> **Problem requirements**:
Word for word, reproduce the listing that follows, excluding any pictures it contains.

[Data under study]

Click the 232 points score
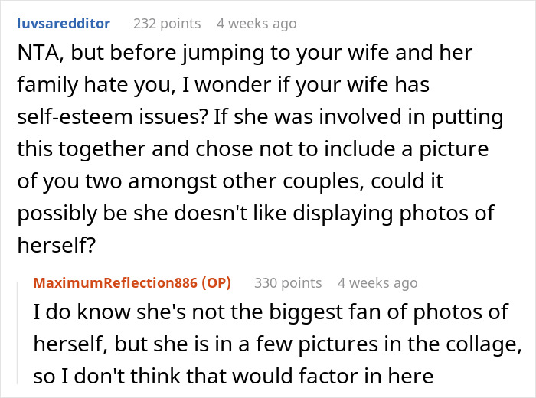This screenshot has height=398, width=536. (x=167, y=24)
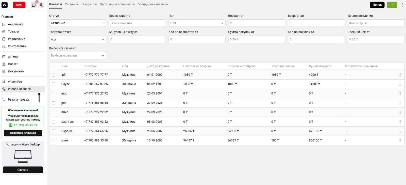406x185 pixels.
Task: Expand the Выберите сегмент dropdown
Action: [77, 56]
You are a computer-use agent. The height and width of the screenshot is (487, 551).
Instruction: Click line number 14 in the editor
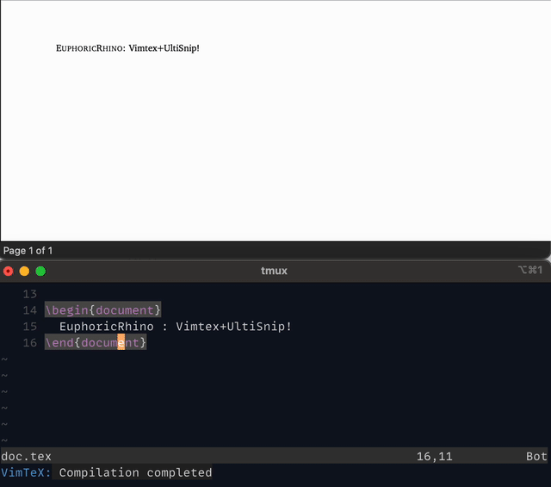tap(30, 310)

[/Data under study]

> **Exercise result**:
Click the 232 points score
This screenshot has height=398, width=536. (x=167, y=24)
406x185 pixels.
Task: Expand the Выберите сегмент dropdown
Action: [77, 56]
You are a computer-use agent. The height and width of the screenshot is (487, 551).
Instruction: Click line number 14 in the editor
tap(30, 310)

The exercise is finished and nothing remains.